XV.
Si tu ramènes à l'intention de l'Apôtre les autres passages de cette Epître, ils ne prouveront rien en faveur du pardon de l'inceste, à moins que l'Apôtre n'ait encore à rougir ici de ses contradictions. Comment admettre jamais, qu'après avoir accordé tout à l'heure le seuil de l'Eglise et la faveur de la paix au fornicateur incestueux, il recommande aussitôt de haïr les impudicités, de retrancher ces souillures, de pratiquer la continence, comme s'il n'avait rien décrété de contraire il n'y a qu'un moment? Examine si ces paroles: « C'est pourquoi, ayant ce ministère selon la miséricorde que nous avons obtenue, nous ne nous laissons point abattre, mais nous rejetons loin de nous les intentions ténébreuses, » vont bien dans la bouche de celui qui révoqua la condamnation non-seulement des intentions ténébreuses? mais des crimes les plus manifestes. Sera-ce le même homme qui excusera l'impudicité et qui, parmi les titres de ses travaux, après ses angoisses et ses tribulations, après ses jeûnes et ses veilles, prêchera la chasteté? Sera-ce le même qui admettra indifféremment à la communion tous les réprouvés, et qui écrira ces mots: « Quel lien peut-il y avoir entre la justice et l'iniquité? quelle union entre les lumières et les ténèbres? quel accord entre Jésus-Christ et Bélial? quelle société entre le fidèle et l'infidèle? quel rapport enfin entre le temple de Dieu et les idoles? » Ne sera-t-il pas permis de lui répondre hardiment: Pourquoi établis-tu des différences entre des choses que tu as réunies par la réhabilitation de l'incestueux? Dès que tu l'as réintégré dans le corps de l'Eglise, la justice est associée à l'iniquité, les ténèbres sont en communion avec la lumière, Bélial est d'accord avec Jésus-Christ, et l'infidèle participe aux mêmes sacrements que le fidèle. Qu'importent les idoles? Le profanateur du temple de Dieu entre lui-même dans un temple de Dieu. N'est-ce pas Paul qui nous tient ce langage! « Vous êtes le temple du Dieu vivant, selon ce que Dieu dit lui-même: J'habiterai en eux et je marcherai au milieu d'eux; je serai leur Dieu et ils seront mon peuple. C'est pourquoi retirez-vous du milieu d'eux, et ne touchez point à ce qui est impur. » Est-ce bien toi, ô Apôtre, qui, après avoir tendu la main à ce gouffre d'impudicités, t'oublies toi-même jusqu'à ajouter: «Ayant donc reçu ces promesses, mes bien-aimés, purifions-nous de tout ce qui souille le corps et l'esprit, achevant l'œuvre de notre sanctification dans la crainte de Dieu? »

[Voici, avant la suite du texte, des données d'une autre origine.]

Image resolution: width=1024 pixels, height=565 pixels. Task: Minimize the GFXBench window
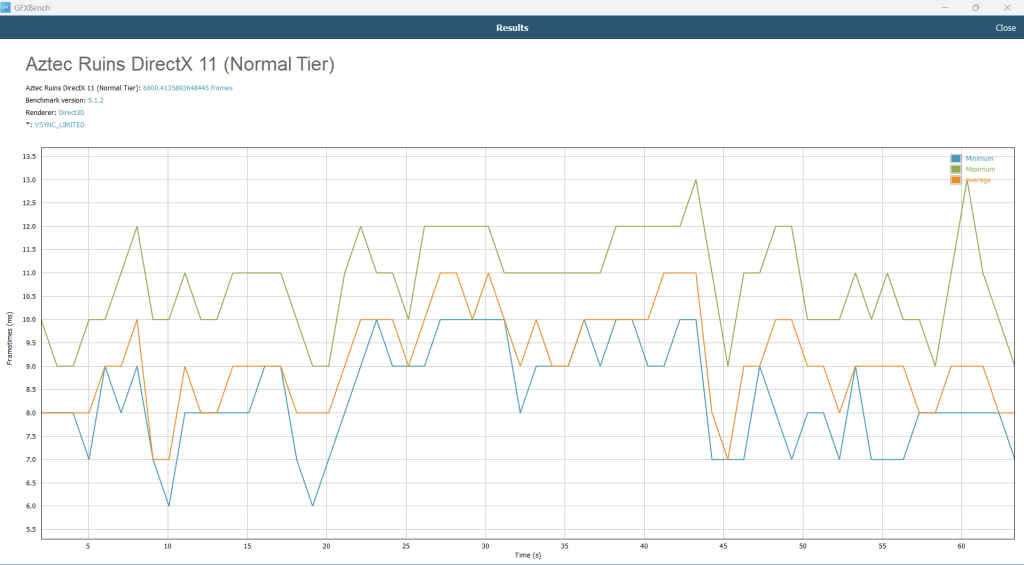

Je te le demande, l'homme qui grave dans nos cœurs de telles paroles aurait-il rappelé dans l'Eglise un fornicateur? N'écrit-il pas ces mots à dessein, comme pour te prouver aujourd'hui qu'il ne l'a point fait? Si les passages qui précèdent l'établissent, ceux qui suivent devront le préjuger. Il écrit à la fin de son Epître: « De peur qu'ainsi Dieu ne m'humilie lorsque je serai retourné chez vous, et que je ne sois réduit à en pleurer plusieurs qui, après avoir péché, n'ont point fait pénitence des impuretés, des fornications et des impudicités qu'ils ont commises. » Ici l'Apôtre ne dit pas qu'il faut réintégrer dans l'Eglise des hommes qu'il devait y retrouver, s'ils faisaient pénitence; il dit seulement qu'il faut les pleurer et les rejeter, indubitablement afin que les fruits de leur pénitence fussent perdus. D'ailleurs celui qui venait de déclarer qu'il n'y avait pas de communauté possible entre la lumière et les ténèbres, entre la justice et l'iniquité, n'a pu parler ici de communion. Mais ils ne connaissent rien de l'Apôtre tous ceux qui, contrairement au caractère et aux allures de l'homme lui-même, contrairement à la règle et à la forme de ses disciplines, veulent que le docteur de la chasteté, même quand il parlait en son propre nom, l'ennemi déclaré de toute impudicité, et qui se montre tel partout, ait rendu la paix de l'Eglise à un incestueux, plutôt qu'à tout autre criminel plus excusable.